MIAMI — Three separate groups of Cuban migrants arrived in the Florida Keys within about 24 hours, the U.S. Border Patrol said.
In all, 33 people made landfall in the Keys between Sunday afternoon and Monday morning.
On Sunday, 11 people in a wooden fishing boat arrived in Key West just off Smathers Beach.
All were “medically screened” and taken into custody, according to a tweet by Chief Patrol Agent Walter N. Slosar, of the agency’s Miami sector.
On Monday morning, 22 Cuban migrants were taken into the agency’s custody after arriving in the Keys in two groups.
“During this fiscal year, agents have responded to 91 maritime smuggling events that have made landfall in Florida,” Slosar tweeted at noon Monday.
Maritime migration of Cubans and Haitians fleeing their homelands for South Florida has the Border Patrol, Coast Guard and Customs and Border Protection Air and Marine Operations busier than they’ve been in years.
In a video taken Sunday in Key West by a local resident, a group of men and women sat on a seawall at the beach off South Roosevelt Boulevard while several U.S. Border Patrol agents stood in front of them.
As they waited, with bottles of water beside them, bicyclists and walkers passed them by on the sidewalk. Several of the people who made the dangerous trip across the Florida Straits waved to onlookers.
“Ahhh these were the people waving at us on our way to the airport,” a Davenport, Florida, woman commented beneath the video posted on a Facebook page, tagging her husband.
The video also shows the wooden boat — with what appears to be a white cross affixed to the cabin’s top — used for the maritime migration attempt.

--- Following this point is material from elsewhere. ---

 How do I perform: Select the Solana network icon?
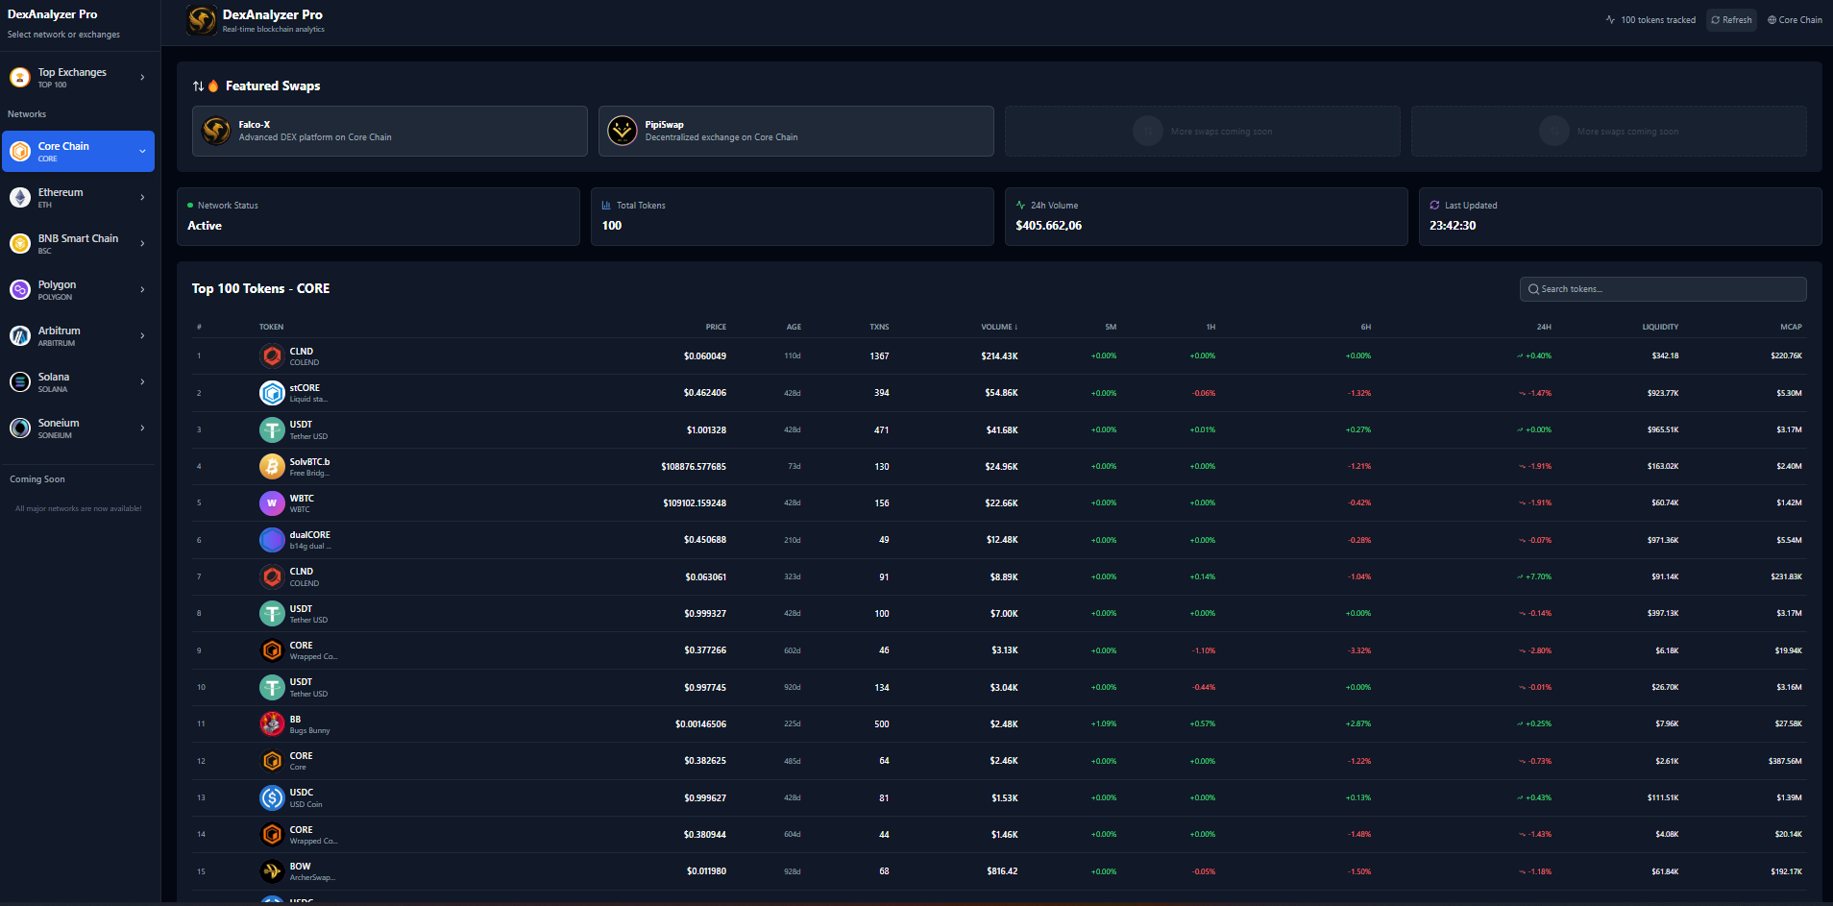click(20, 381)
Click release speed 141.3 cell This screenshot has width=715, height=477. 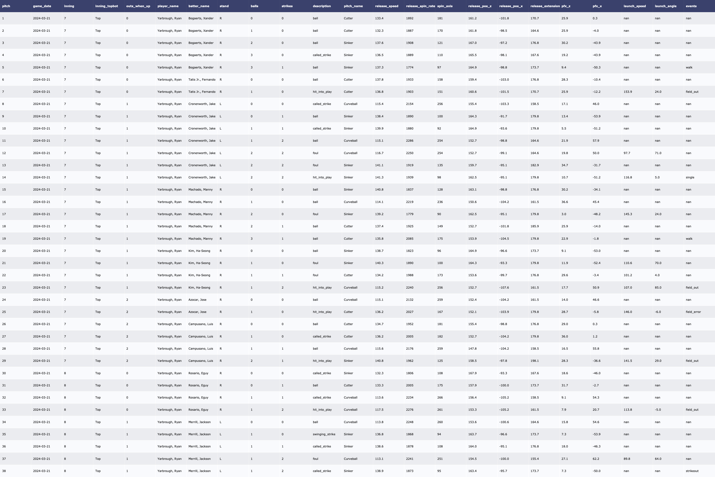click(379, 177)

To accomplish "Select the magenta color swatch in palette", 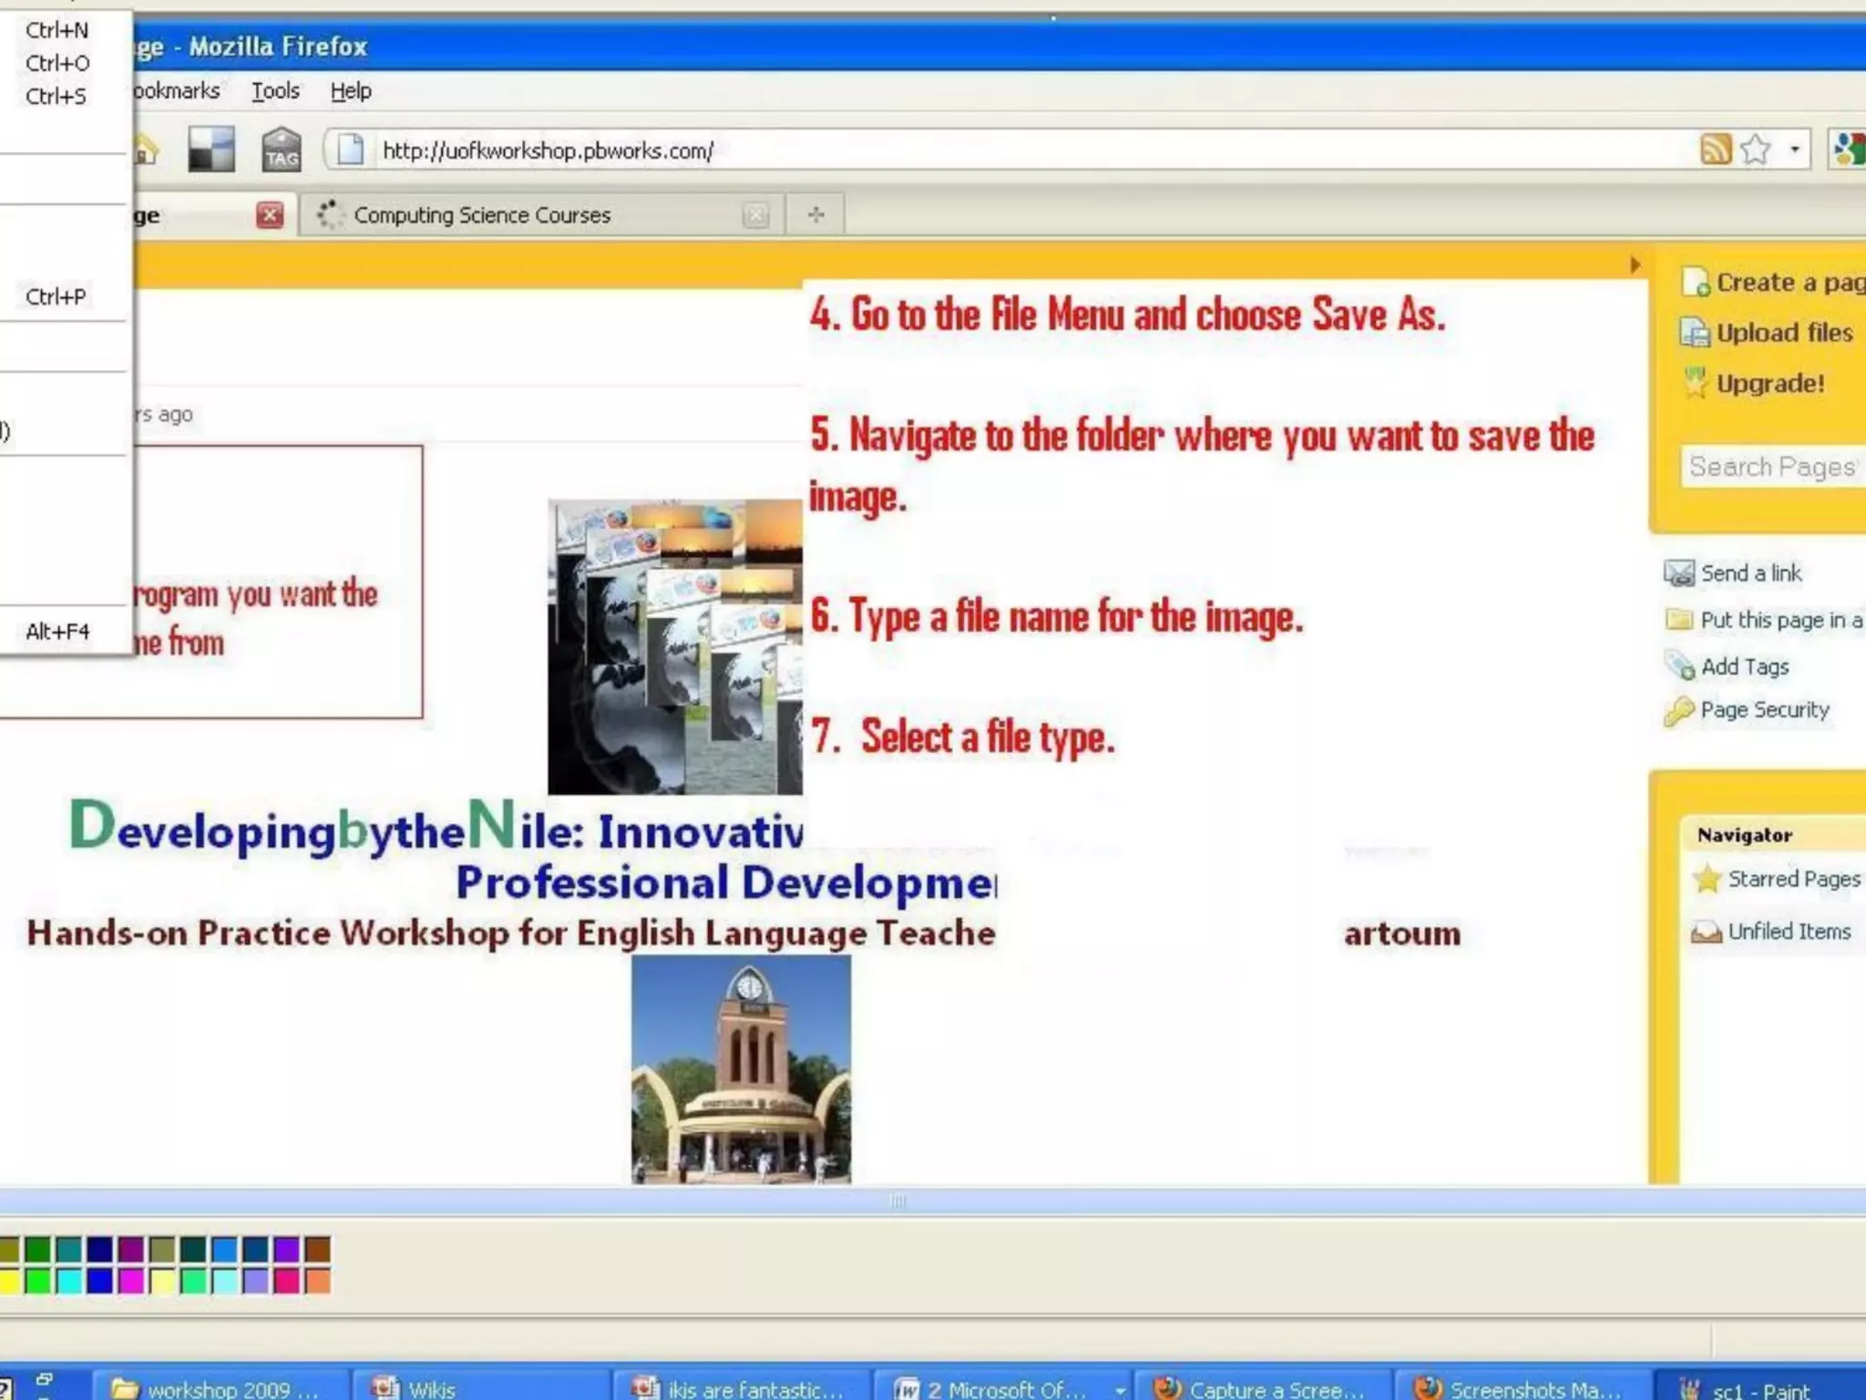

Around 1 a.m. Monday, 15 men and one woman arrived on shore in the Middle Keys city of Marathon in a rustic boat. They told agents they left Matanzas, Cuba, two days earlier, said Adam Hoffner, division chief of Customs and Border Protection’s Miami operations.
Then, around 7 a.m., six men arrived on Big Pine Key in the Lower Keys in a 10-foot inflatable boat powered by a small outboard engine, Hoffner said. They told agents they spent two days at sea after departing from Havana, Hoffner said.
None of the 22 migrants was injured or otherwise required medical care, said Hoffner, who added that the migrants are being processed for removal back to Cuba.